Available data.
____
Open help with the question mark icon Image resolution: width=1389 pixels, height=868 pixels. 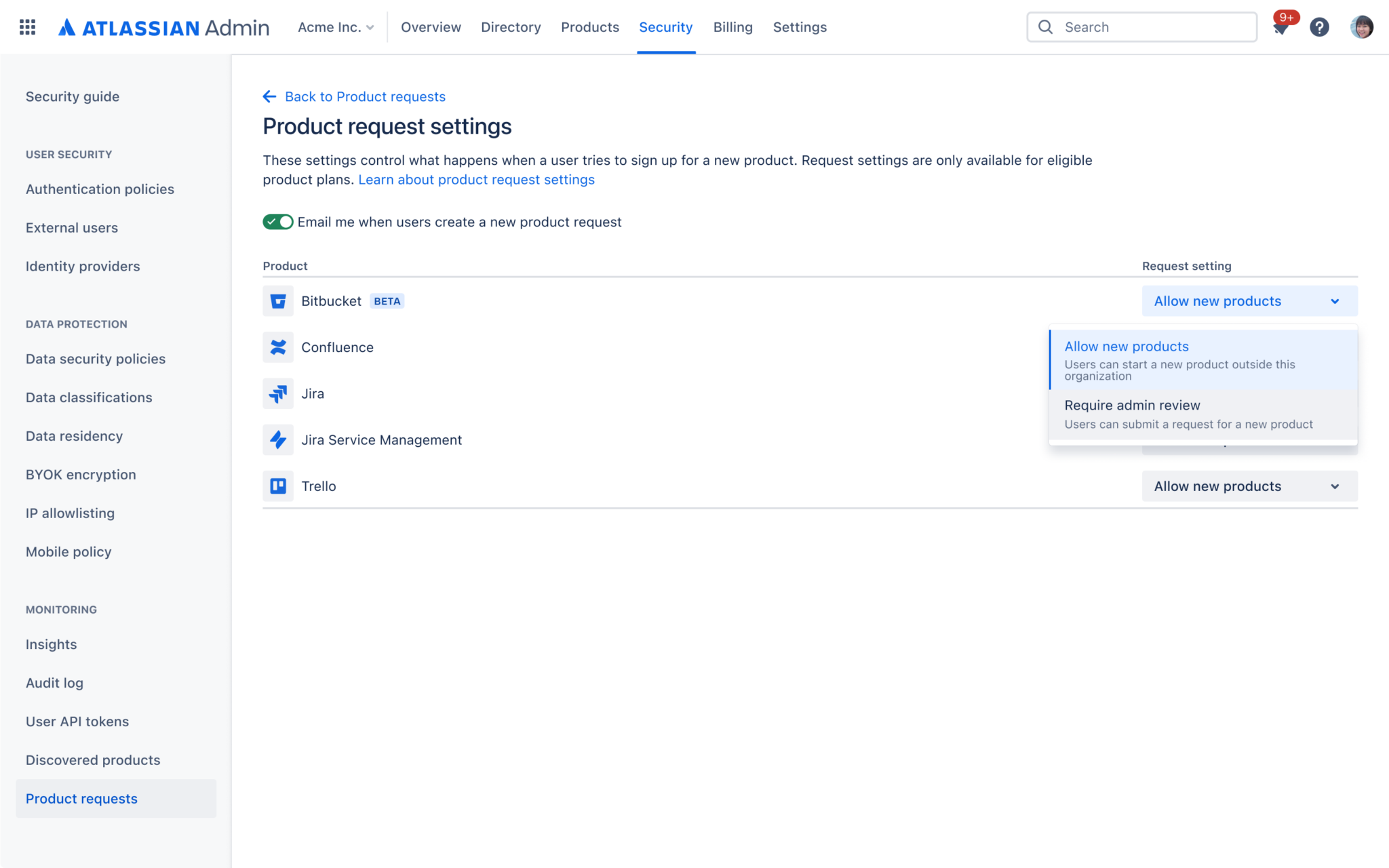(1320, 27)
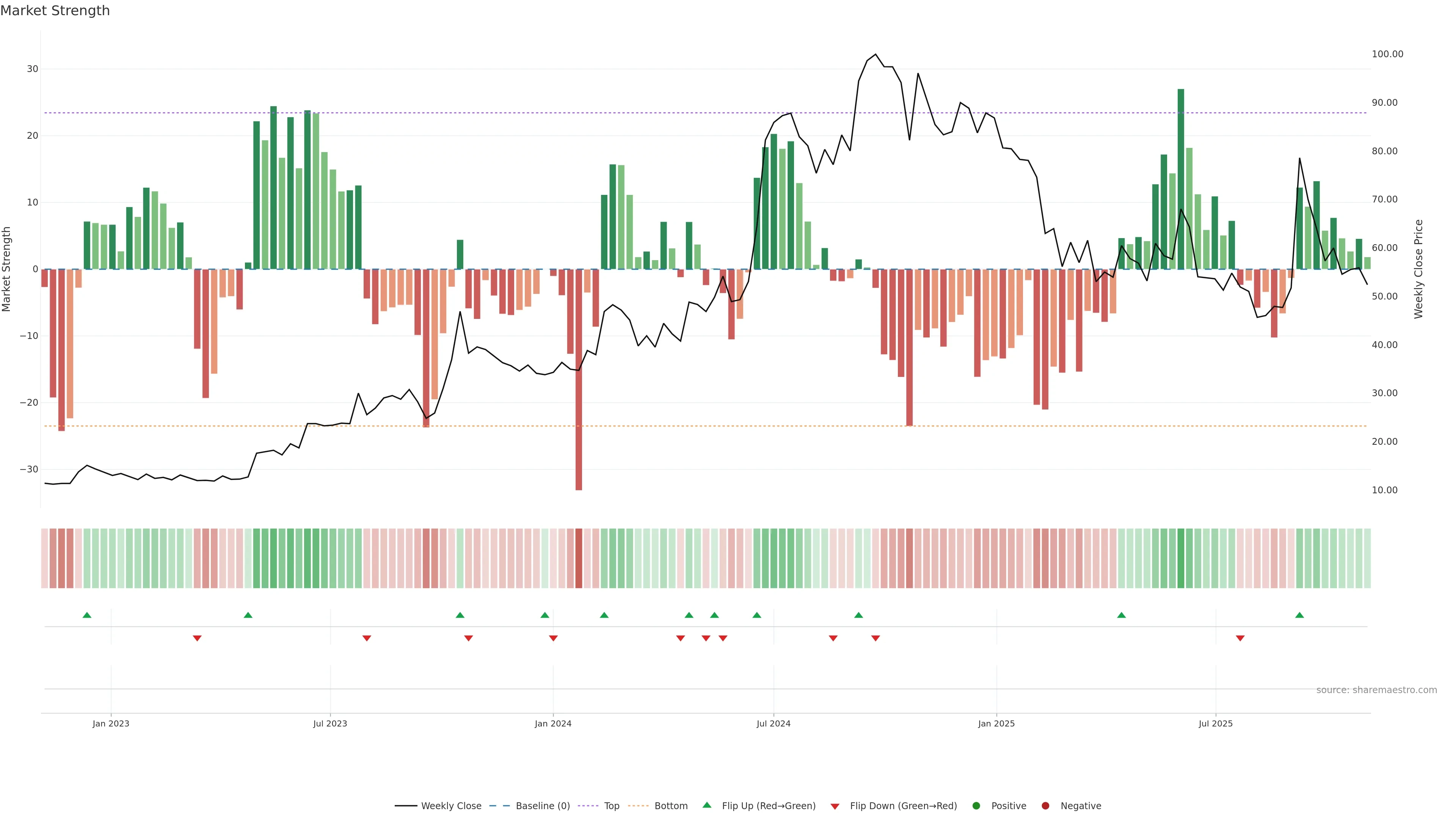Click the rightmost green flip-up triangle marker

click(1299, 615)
____
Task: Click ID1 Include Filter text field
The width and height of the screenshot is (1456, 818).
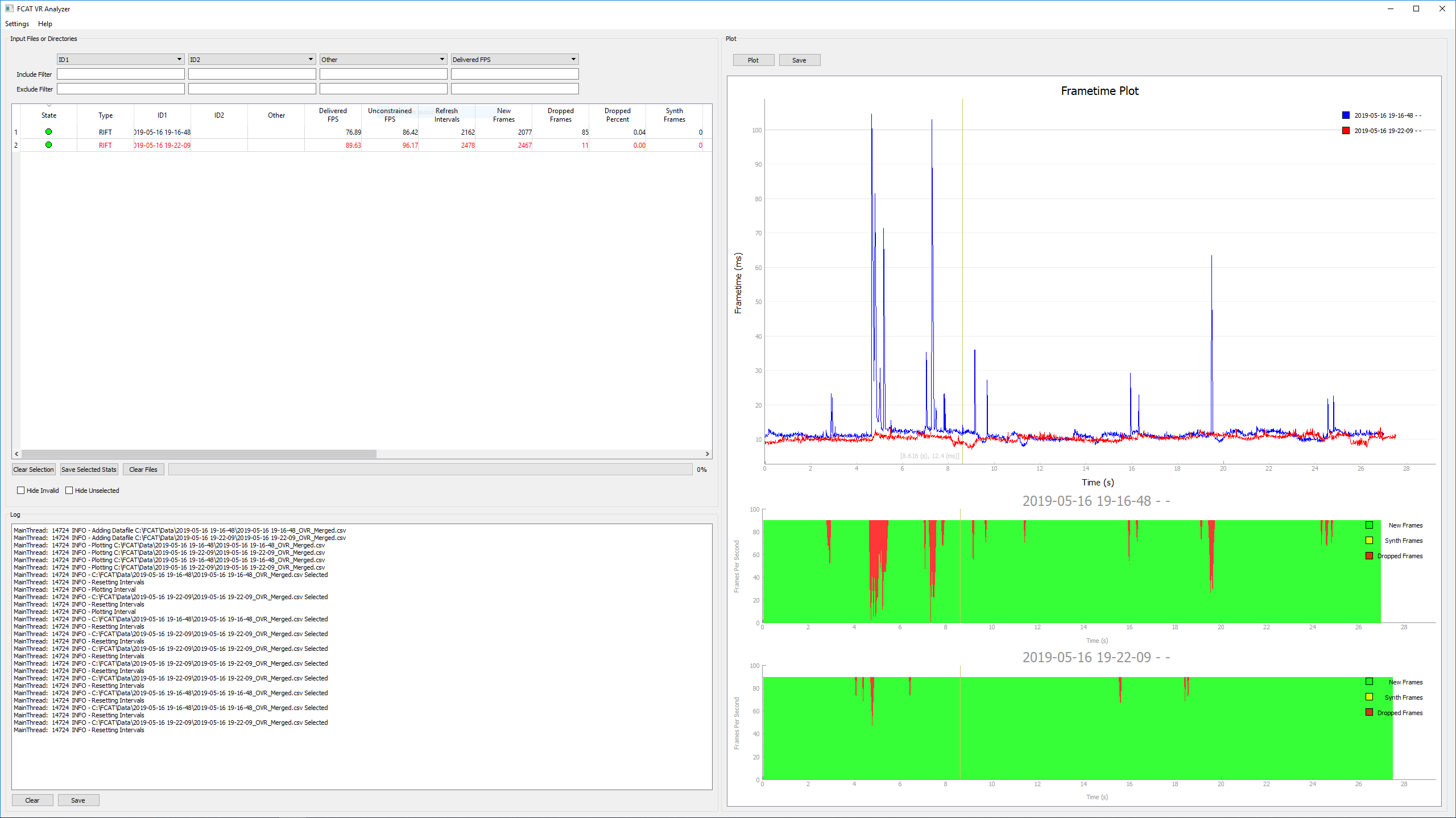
____
Task item.
Using the data above, extract exactly the lines from the one that holds "Task: Click ID1 Include Filter text field" to the one that holds "The width and", both ends included, and no others.

Solved problem.
Task: Click ID1 Include Filter text field
The width and height of the screenshot is (1456, 818).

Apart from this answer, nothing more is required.